Stated task 1:
Reproduce the gas-well passage word for word, everything from "The build-up of" down to "may cease altogether.".
Stated task 2:
In the gas-well passage, how is a well fracture-stimulated?

Source text:
The present invention relates generally to the field of gas-producing wells.
The build-up of liquids (most often water) in gas-producing wells is problematic, as the gas must pass through the water to enter the well and flow to surface. This causes the gas production rate to decrease, which eventually results in the gas no longer being capable of carrying entrained water to the surface. Over time, water saturation increases in the area surrounding the wellbore and the water level rises in the wellbore casing and creates back pressure that further restricts gas flow rates. Eventually gas production may cease altogether.
Liquid accumulation requires special attention in wells that have been fracture-stimulated. Specifically, fracture stimulation is used on wells in reservoirs with low permeability to gas near the wellbore. A well is fracture-stimulated by pumping a large amount of sand, transported in a liquid- or gel-carrier, into the formation. The low-permeability rock is fractured and propped open with the fracture sand pack (proppant pack), which has much higher permeability than the surrounding reservoir. The high-permeability fracture extends a distance away from the wellbore, providing a long flow conduit with a high surface area for gas to enter the wellbore. Fracture water, pumped into the reservoir in the form of the sand carrier, is often not fully recovered after the stimulation procedure. This water can create liquid-loading problems for a long period of time and later in a well's life, this water may enter the wellbore where often mistaken for liquids produced from the reservoir and deemed to be a permanent condition that may be associated with higher flow rates. When this occurs, a well is often presumed to be unsalvageable and is capped in preparation for abandonment.

Listed entries:
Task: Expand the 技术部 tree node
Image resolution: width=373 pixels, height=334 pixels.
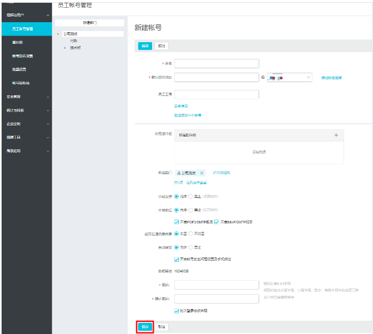Action: (64, 48)
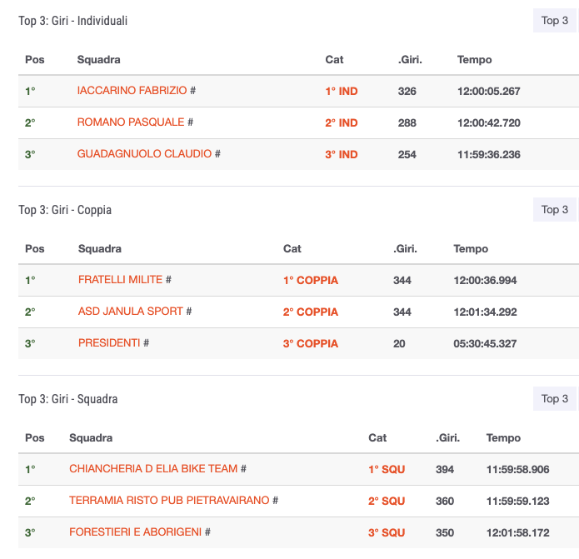Open FRATELLI MILITE team link

click(x=120, y=280)
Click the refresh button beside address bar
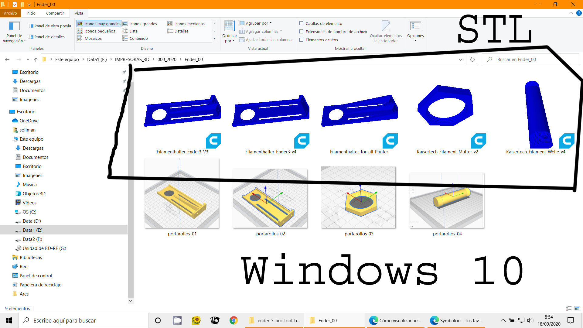 pyautogui.click(x=472, y=60)
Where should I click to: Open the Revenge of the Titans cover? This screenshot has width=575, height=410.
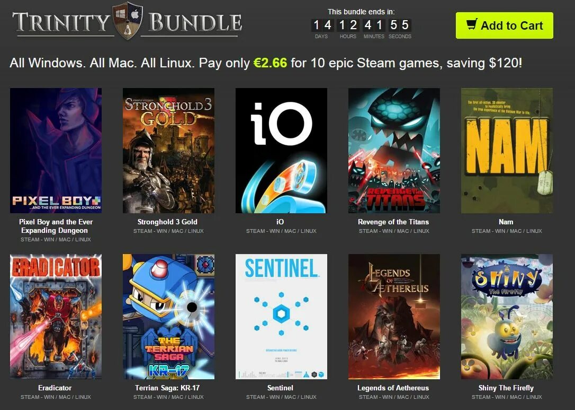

Full output 1:
The build-up of liquids (most often water) in gas-producing wells is problematic, as the gas must pass through the water to enter the well and flow to surface. This causes the gas production rate to decrease, which eventually results in the gas no longer being capable of carrying entrained water to the surface. Over time, water saturation increases in the area surrounding the wellbore and the water level rises in the wellbore casing and creates back pressure that further restricts gas flow rates. Eventually gas production may cease altogether.

Full output 2:
By pumping a large amount of sand, transported in a liquid- or gel-carrier, into the formation.